Acabó de liberar el último libro, que en su ansia de libertad batió sus páginas y se posó en el alféizar de una ventana. En ese momento no sintió nada, apenas una pequeña punzada en el pecho, pero ninguna sensación orgásmica que hiciese tambalear los cimientos de todas sus creencias.
En aquel tiempo, en que ya no quedaba papel para imprimir, ni tinta para escribir, las ideas se habían convertido en abortos creativos y la lluvia en una sopa de letras. “Los chubascos ya no son lo que eran”, pensó mientras volvía con pasos perdidos a casa, viendo cómo en el suelo se escribía “En algún lugar, mi padre me llevó a ver el hielo, serían las diez de la mañana, luna, luna, eres tú...” para, con la misma facilidad surrealista, las palabras tatuadas en el suelo secarse y dejar hueco a más cicatrices de lluvia literatizada.
No hacía ni diez años que en ese desierto llamado mundo los árboles ya no crecían.

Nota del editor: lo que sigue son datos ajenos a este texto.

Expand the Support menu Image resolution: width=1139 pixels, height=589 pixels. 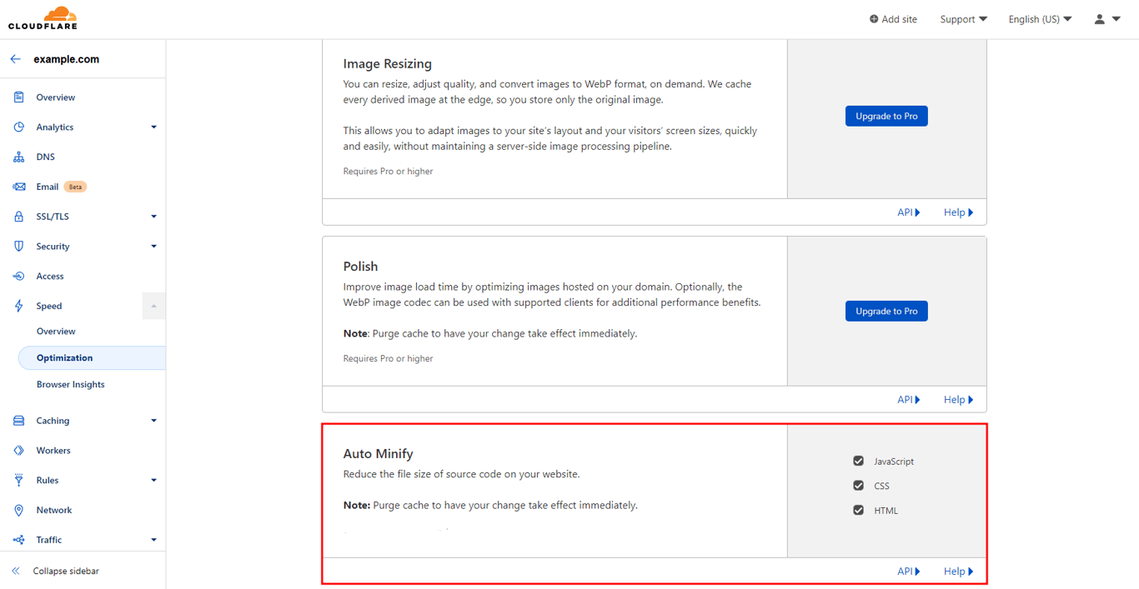[x=963, y=18]
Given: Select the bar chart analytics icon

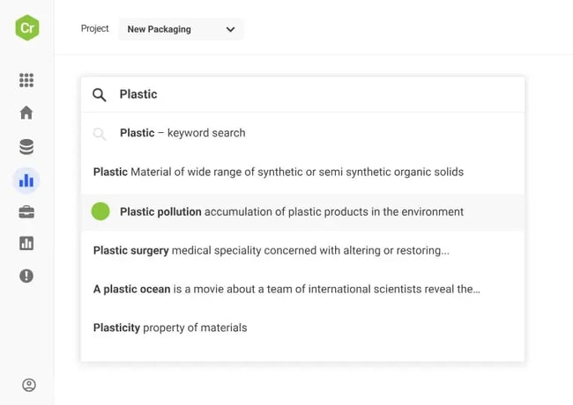Looking at the screenshot, I should tap(26, 180).
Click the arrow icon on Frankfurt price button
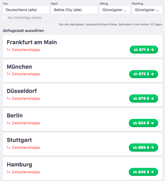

Por extensión, la gente había olvidado escribir, aunque no leer, y se buscaban nuevos soportes, mucho más fugaces y olvidables que el dulce crepitar que proporcionaban las hojas de un libro.
Algunos, como él, sentían una morriña infinita por aquel objeto totémico, aunque desconocido para su generación analfabeta. Por eso habían decidido, primero de forma individual, y después asambleariamente, liberar todos los libros, y que fuese su destino natural el que dictase el final del papel. De ahí que lloviese literatura, que la gente abriese la boca mirando al cielo en lugar de abrir los ojos mirando al papel para alimentarse de sueños líquidos.
Cuando llegó a casa no pudo mirarse al espejo. Se encaminó al balcón, desde el que se veía toda aquella ciudad invisible y lo abrió de par en par. Miró al infinito. La lluvia le calaba hasta los huesos que no existían, empapándole de sueños ajenos, tantas veces soñados por él en sus momentos de lucidez despierta. Siguió mirando al infinito, sin encontrar ninguna razón por la que seguir soñando.
En el momento del impacto sintió cómo sus propios sueños se fundían con aquellos escritos por otros. Fue una muerte dulce. Pocos pueden presumir de haberse hecho uno con las palabras que en aquellos días las nubes escupían.